In college physics circa 1970s, we were exposed to calculus based physics often taking calculus in parallel or just prior to needing it in physics. Our first course on modern physics introduced us to Quantum Mechanics, the players and the Schrodinger equation as applied to the square well and Special Relativity.

Our Quantum Mechanics class came in the junior year using the Schiff book on Quantum Mechanics. We would use Morse and Feshbach for when we needed more help. Schiff was known to outline the high points and to have the student work out the details in the problem sets. It seemed that Morse and Feshbach were more approachable.
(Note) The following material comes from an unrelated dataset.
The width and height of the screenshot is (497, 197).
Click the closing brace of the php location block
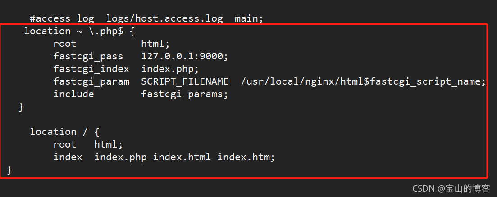tap(21, 107)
Reading a review of the book circa 1949, I discovered Schiff's book was for grad students so I guess my college was compactifying things by using it at the undergrad level which explains why Schiff's content was so high-level for us poor undergrads.

Schiff is available on the internet archive:

https://ia601609.us.archive.org/11/...-quantummechanics/Schiff-QuantumMechanics.pdf

Another book my Union College profs used to mention a lot was Rojansky with almost and air of reverence about it. Rojansky was a former physics dept head at our college (1930-1955) a decade or so earlier. I can't comment much on his book but it appears both Schiff and Rojansky's books were highly regarded with Schiff having a more modern graduate student approach.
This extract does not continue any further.